Monday, June 23, 2014

7 Networking Secrets Everyone Should Learn In Their 20s

By Bonnie Marcus

Fresh out of college, my first job was doing marketing research for McGraw Hill in New York City. I didn't know many people in the city and, to me, networking was all about finding new friends to hang out with. Networking was purely social. 
What I discovered over the years is that networking is much more than that. It is an essential part of building a successful career, and if done strategically and intentionally, it can be very powerful.
Here are the seven secrets about networking I wish I learned in my 20s:

1. Effective networking involves focus, attention, and strategy.

Many of us network haphazardly. We join some industry groups. We meet coworkers after work for a drink, but we don't have a plan. We might even think the more people we meet, the better. But meeting the right people is most important. The right people are those that can help you reach your career goal. The right people are those people who are willing to speak up for you. You need to focus on people with whom you can build strong mutually beneficial relationships.

2. There is a direct relationship between networking strategically and increased income.

Upwardly Mobile, Inc., with the support of Pepperdine University's Graziadio School of Business Management, conducted research in April 2008 about how professionals use networking. They surveyed more than 600 high-earning "elite" professionals about how they use networking to cultivate richer relationships, gain more access and enjoy more success in their careers and personal lives. Their findings confirm that "networking is a key driver behind higher salaries and career advancement."

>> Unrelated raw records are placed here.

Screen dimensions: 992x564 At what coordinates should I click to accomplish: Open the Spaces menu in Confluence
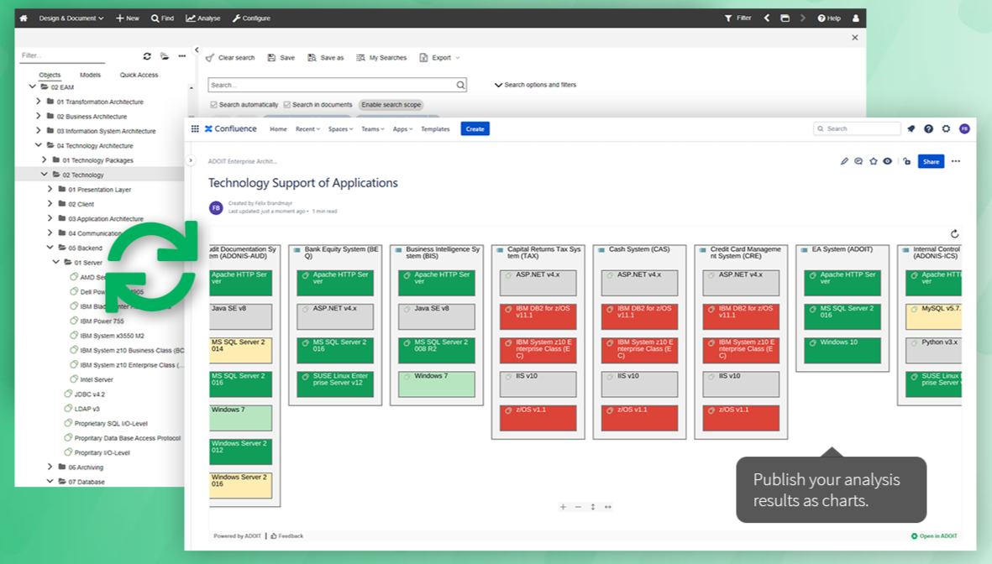339,129
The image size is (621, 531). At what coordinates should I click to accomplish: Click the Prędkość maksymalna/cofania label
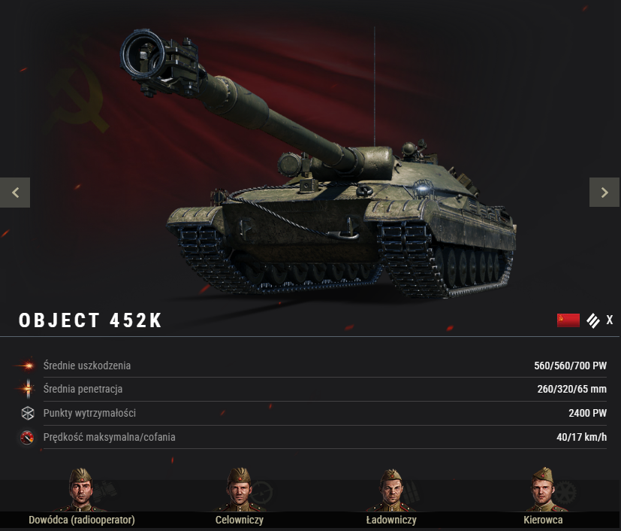pyautogui.click(x=110, y=437)
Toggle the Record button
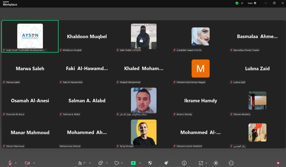 tap(216, 163)
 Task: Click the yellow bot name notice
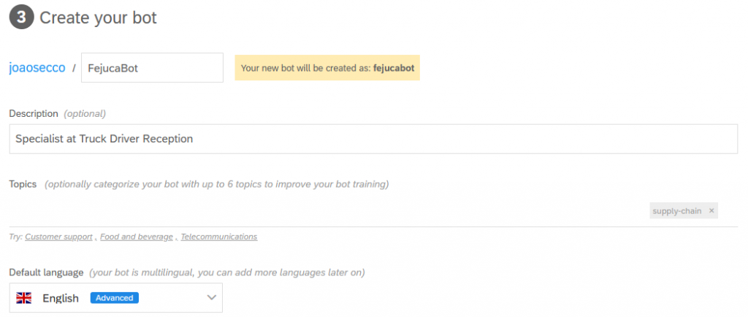(327, 68)
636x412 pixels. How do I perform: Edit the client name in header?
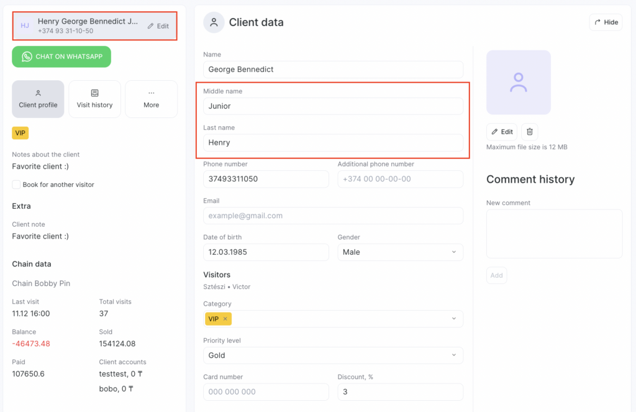[x=158, y=26]
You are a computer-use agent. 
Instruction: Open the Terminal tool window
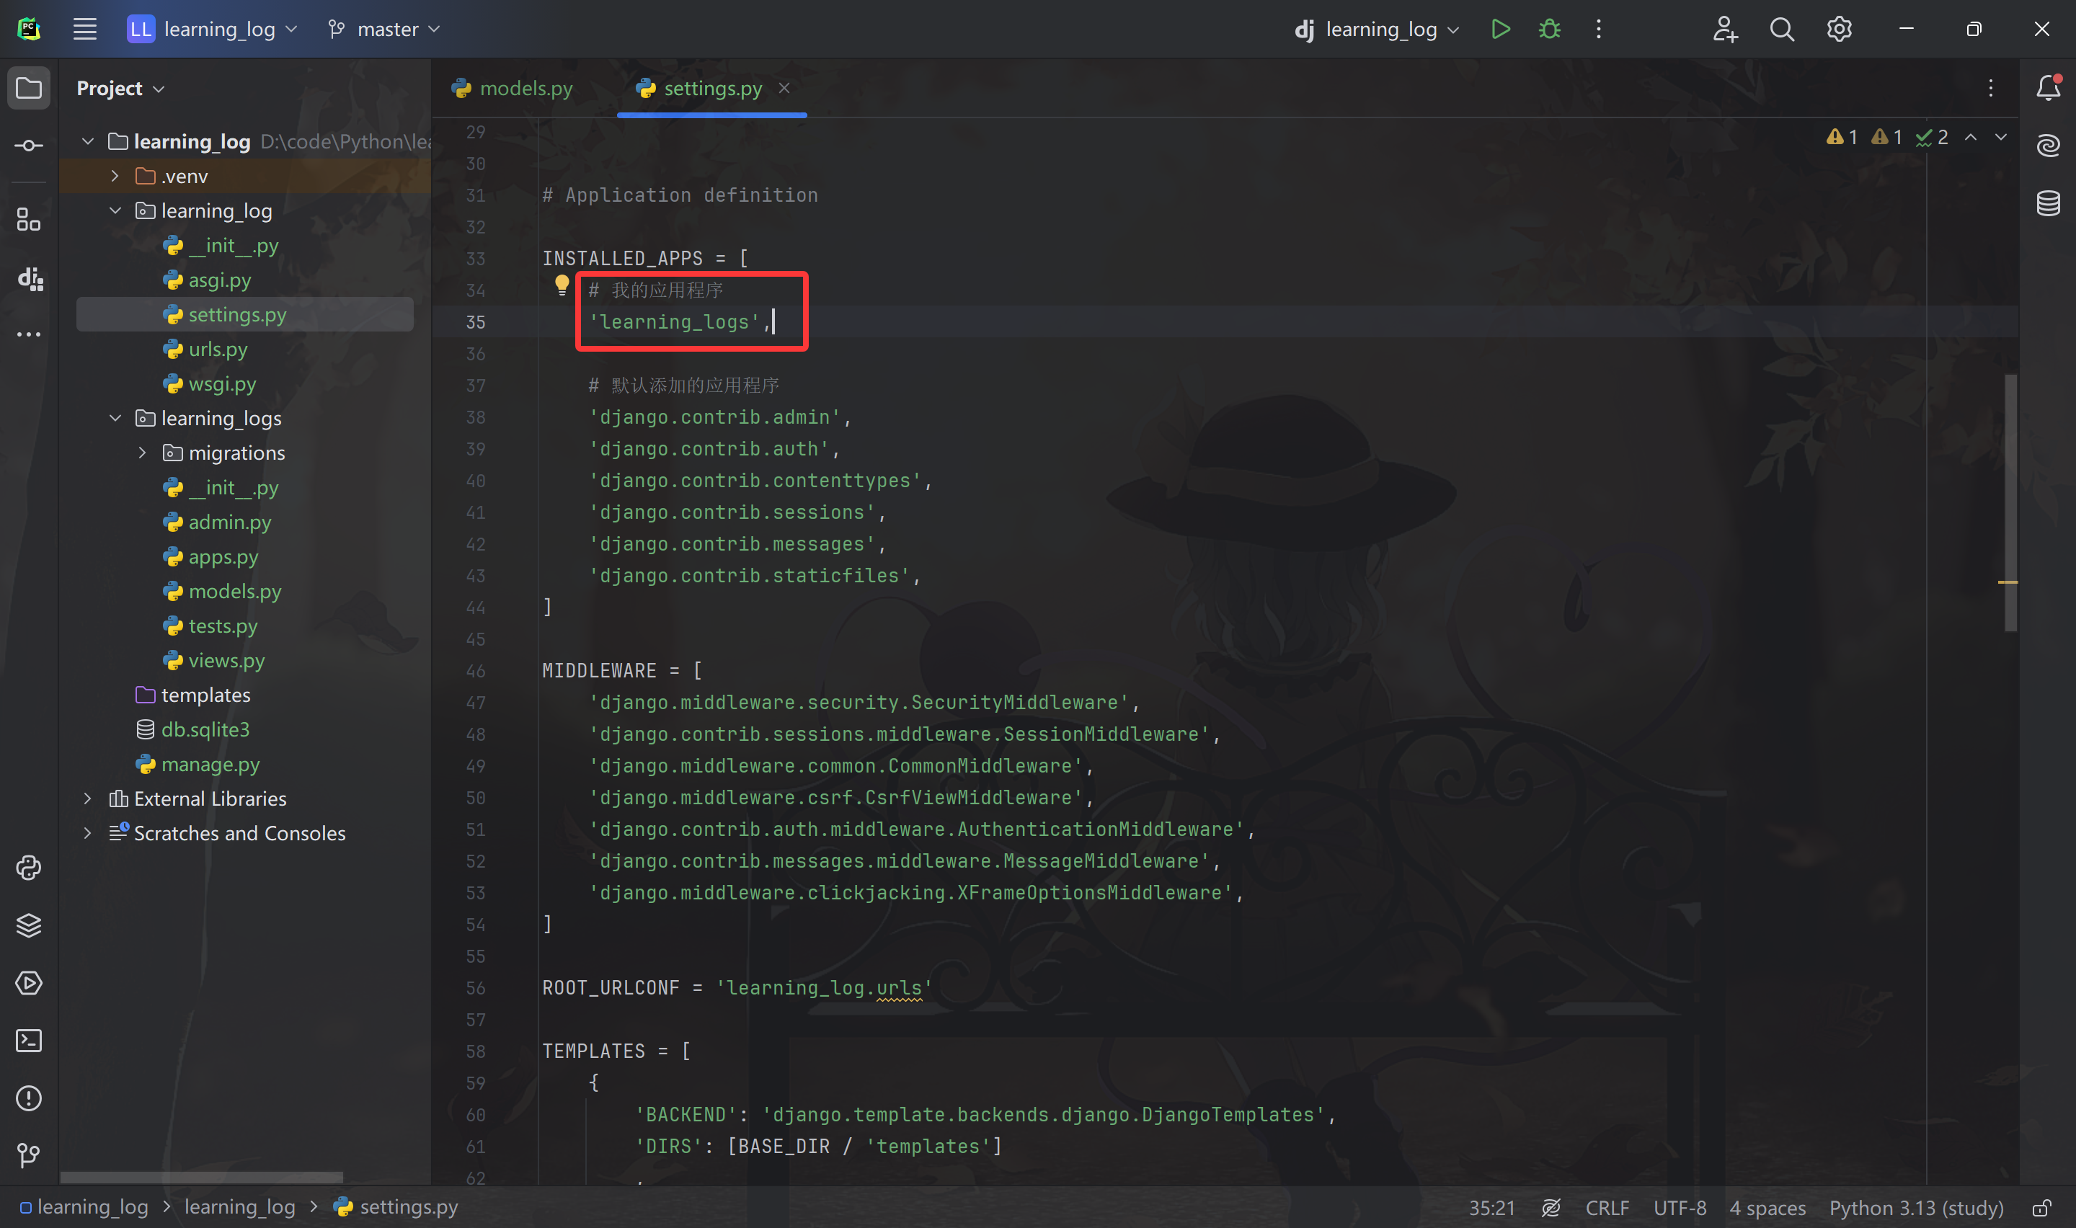[x=29, y=1040]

3. Keeping in touch with former alums and colleagues is money in the bank.

When I wanted to make a career move after having lost out on a promotion, I tapped into my network and let people know I was looking for a new opportunity. Almost immediately, a former colleague gave me information about an opening in her company. She worked in another business unit there and knew the management team. Not only did she give me the lead, but she pre-sold me to the key stakeholders. I interviewed for the position and landed the job. My income almost doubled.

4. Paying it forward pays off.

One important lesson I've learned is that the more you invest in your network, the more valuable your network is. Taking calls, responding to emails, offering to help people creates a strong bond. People trust that you will be there for them and are often willing to respond in kind. It's important to network proactively so you have these relationships when you need help.